Può apparire paradossale, ma questo genere di conflitti genera unione. Per Georg Simmel, infatti, “se ogni azione reciproca tra gli uomini costituisce una associazione, allora la lotta, che è una delle azioni reciproche più vivaci deve essere senz’altro considerata come associazione”. Da questa prospettiva, il conflitto funziona come mezzo che unisce le persone per espellere tutto ciò che appare estraneo al gruppo. Nasce così il “nemico” comune. Da un lato il conflitto include le persone con le stesse idee, gli stessi sentimenti, la stessa rabbia; dall’altra genera una violenta espulsione del nemico. In questo caso, il nemico include anche gli italiani favorevoli all’immigrazione. Tutto questo, naturalmente, a beneficio di quelle forze politiche contrarie ai flussi migratori.
Alla base della strategia, troviamo stereotipi, luoghi comuni, la competizione per il lavoro, il conflitto per le risorse sociali (casa, salute, ecc.), la microcriminalità e il sentimento di insicurezza.
La reazione più normale a queste paure diventa la “chiusura”. Se un nemico esterno rischia di strapparci il lavoro, di scavalcarci nelle liste d’attesa per un alloggio popolare o nell’accesso alle cure mediche, la risposta è quella di chiudere i varchi, le frontiere, i porti, come è accaduto qualche giorno fa, impendendo che “loro” arrivino in Italia. E a nulla valgono i tentativi di contrapporre a questa strategia una narrazione differente del fenomeno migratorio, se per un certo numero di anni si è rimasti a guardare.
La realtà contro la strategia
Dopo aver detto che basta toccare i tasti giusti per creare la contrapposizione tra “noi e loro”, bisogna però riconoscere che l’Italia è stata lasciata da sola dagli altri paesi europei a fronteggiare un problema piuttosto delicato. Fra il 2014 e il 2017, sono arrivate via mare in Italia circa 623mila persone. A questo si aggiunga che il programma messo a punto nel 2015 dalla Commissione Europea per trasferire i richiedenti asilo dall’Italia verso altri paesi dell’Unione non ha funzionato.

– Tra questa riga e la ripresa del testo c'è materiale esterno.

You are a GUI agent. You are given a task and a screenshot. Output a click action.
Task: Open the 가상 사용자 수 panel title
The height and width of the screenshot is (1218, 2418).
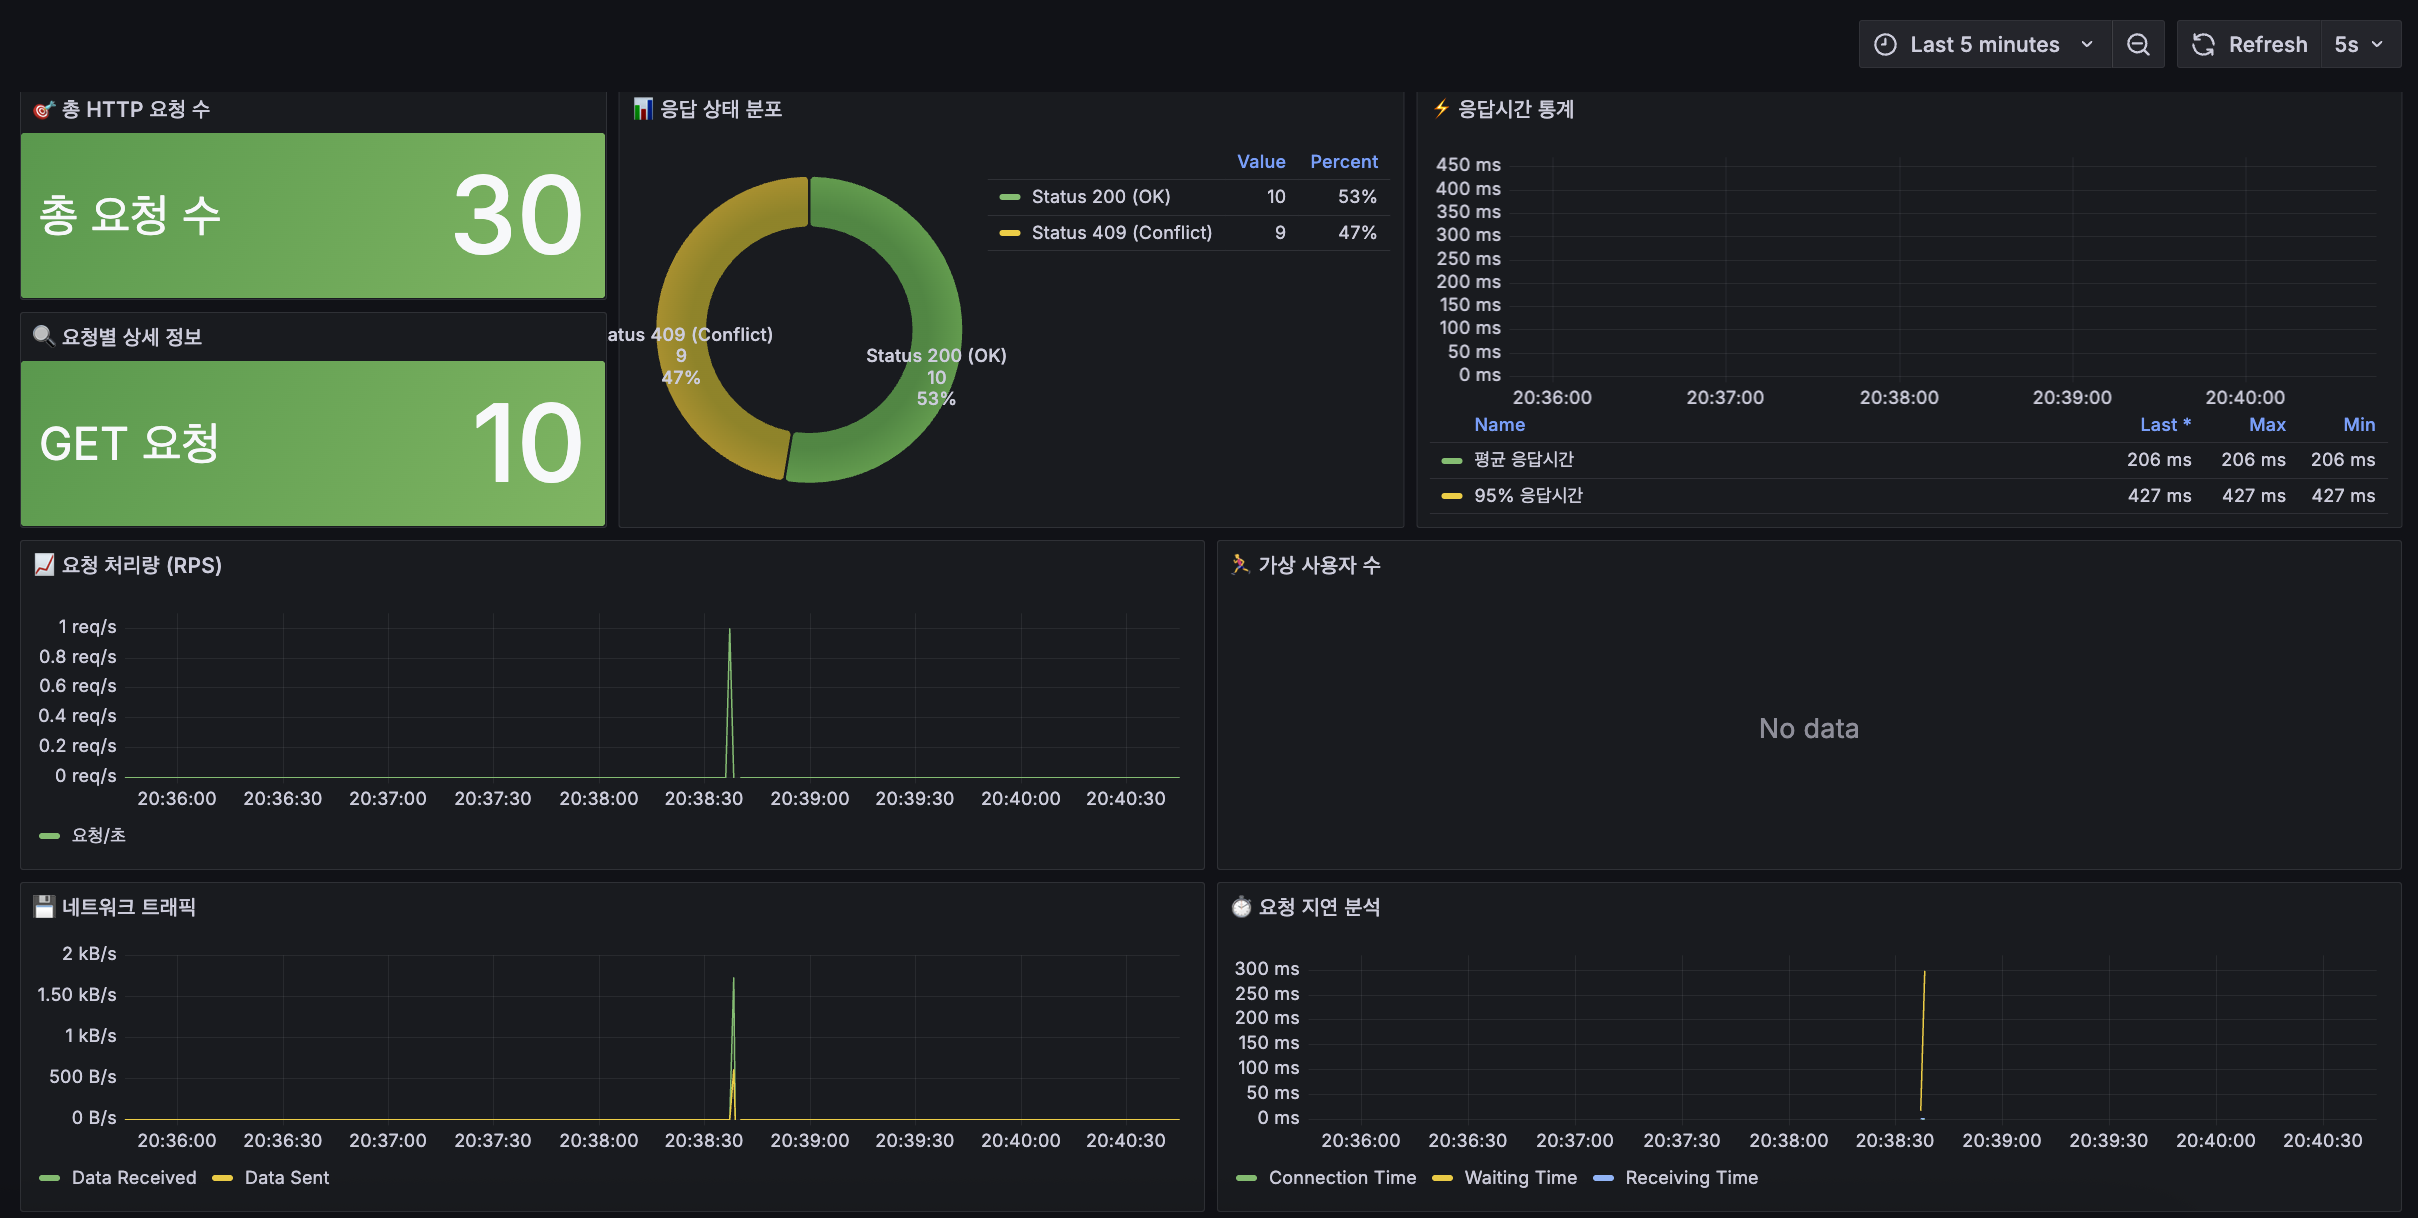pyautogui.click(x=1318, y=566)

È lecito domandarsi, quindi, fino a che punto l’ostilità nei confronti degli stranieri sia legata a una strategia di comunicazione politica e non a un fenomeno governato in modo sbagliato, a cominciare appunto dalla distribuzione dei migranti nell’Unione Europea fino ai sistemi di accoglienza? Forse entrambe le cose.